Diferenças entre os bancos de dados

Enquanto a pesquisa do IBGE refere-se a uma declaração do trabalhador sobre um acidente ou doença que sofreu, a da Previdência trata somente os acidentes e doenças que foram reconhecidos pelo INSS em seu caráter ocupacional e tiveram concessão de benefício acidentário. Outra diferença é que para cada pessoa que tenha afirmado positivamente ter sofrido um ou mais acidentes do trabalho, a PNS contabiliza “uma pessoa”, e não “um ou mais acidentes sofridos”, já a base da Previdência Social computa o número de acidentes do trabalho reconhecidos como tal, além de incluir os de trânsito, não contabilizados na PNS.

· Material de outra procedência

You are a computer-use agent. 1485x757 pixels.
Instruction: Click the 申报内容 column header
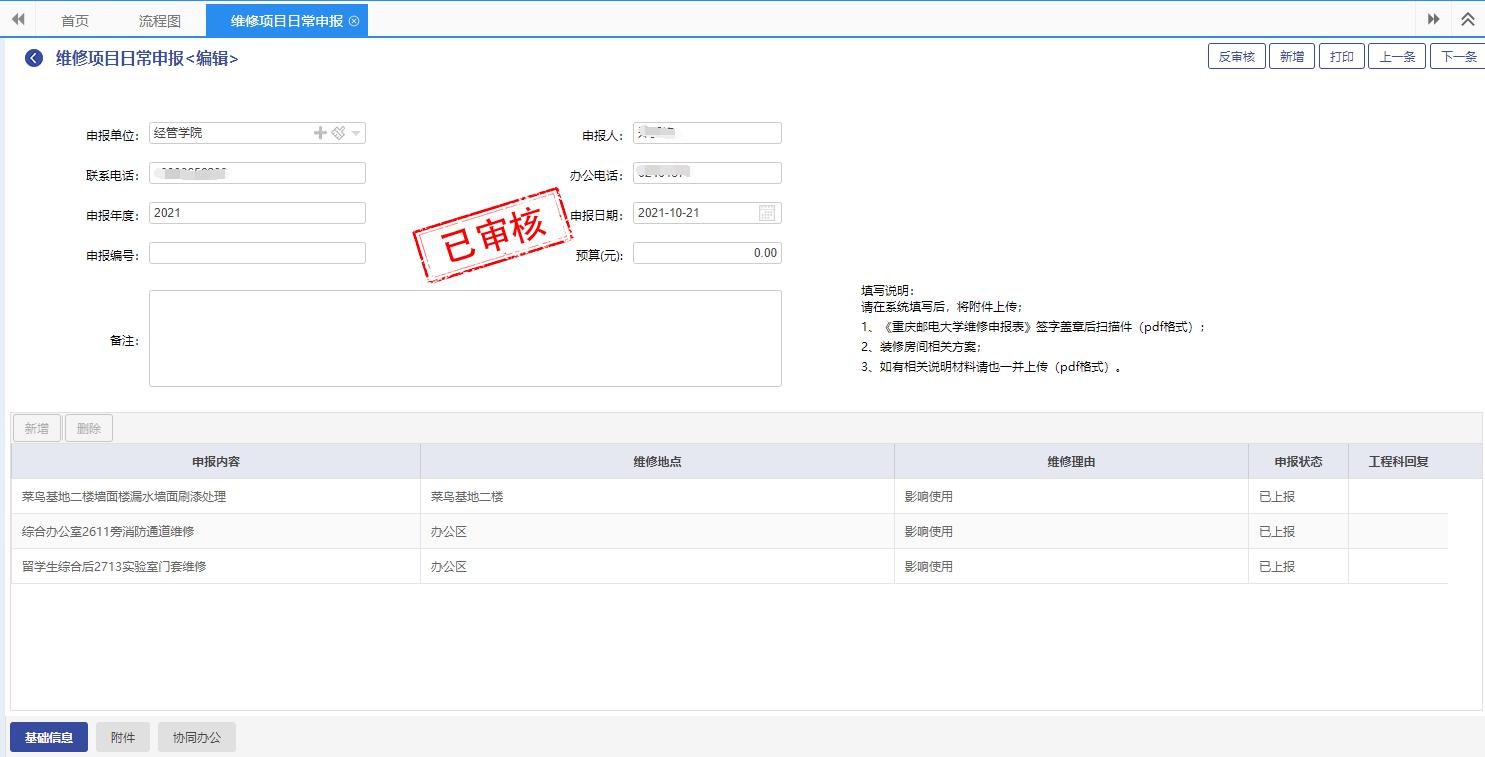click(215, 462)
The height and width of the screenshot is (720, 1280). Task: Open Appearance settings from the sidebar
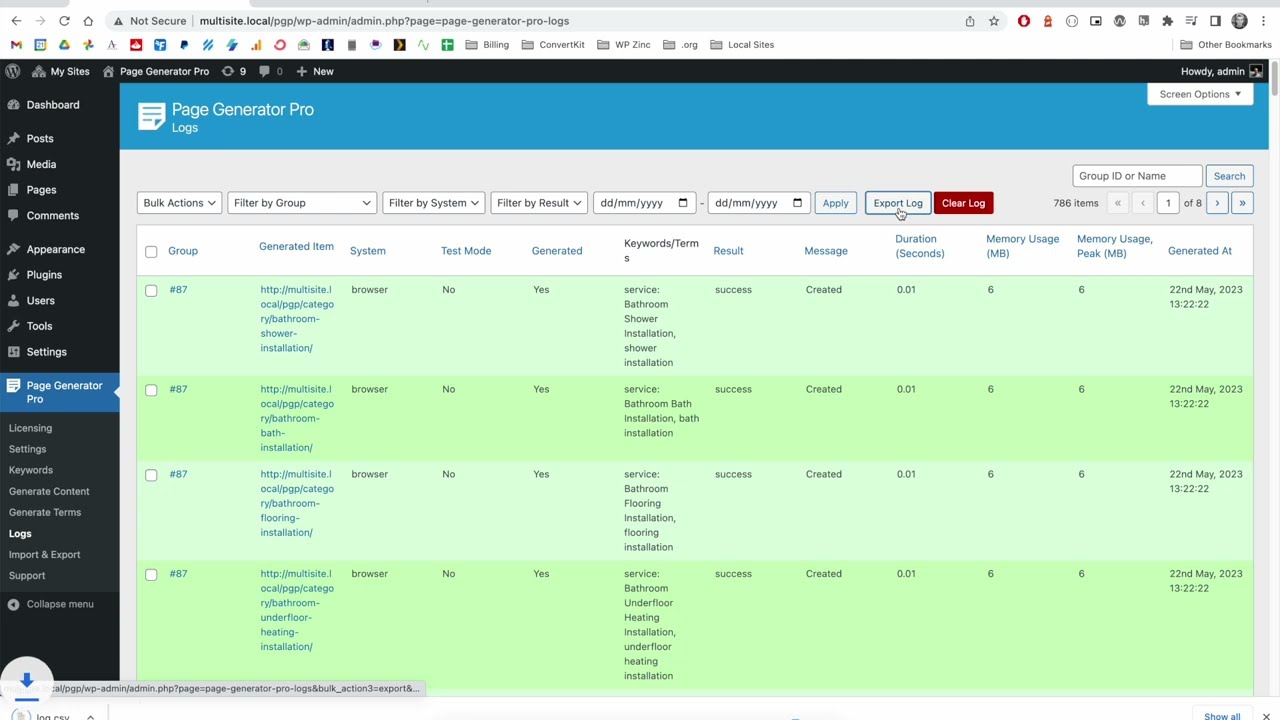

O sistema de informação da Previdência Social contabiliza trabalhadores registrados pela Consolidação das Leis do Trabalho (CLT), no qual a ideia é que a empresa deve fazer a notificação, mas a legislação também permite que a comunicação de acidente de trabalho (CAT) seja feita pelo médico que atendeu o trabalhador ou pelo sindicato. Nisso, muitas vezes já se cria um empurra-empurra no qual todos querem reduzir as estatísticas de acidentes, seja como for – aí entram aqueles casos de realocação, por exemplo, quando o trabalhador só cumpre horário, não trabalha, mas também não se afasta. Outro problema identificado pelos técnicos é o sistema de perícia altamente falho, que não consegue captar as centenas de tipos de adoecimentos ocupacionais inclusive previstos em legislação.

Com isso, temos uma dimensão um pouco melhor da realidade dos acidentes, doenças e consequências para os trabalhadores, considerando ainda que muitas sequelas não são identificadas pelos próprios trabalhadores como ligadas à função que exerciam, além da profunda naturalização que existe devem apontar para uma subnotificação ainda maior. Somente os trabalhadores organizados e controlando a produção é que poderiam desenvolver um sistema mais seguro e eficiente para o trabalho, que não estivesse pautado pela lucratividade.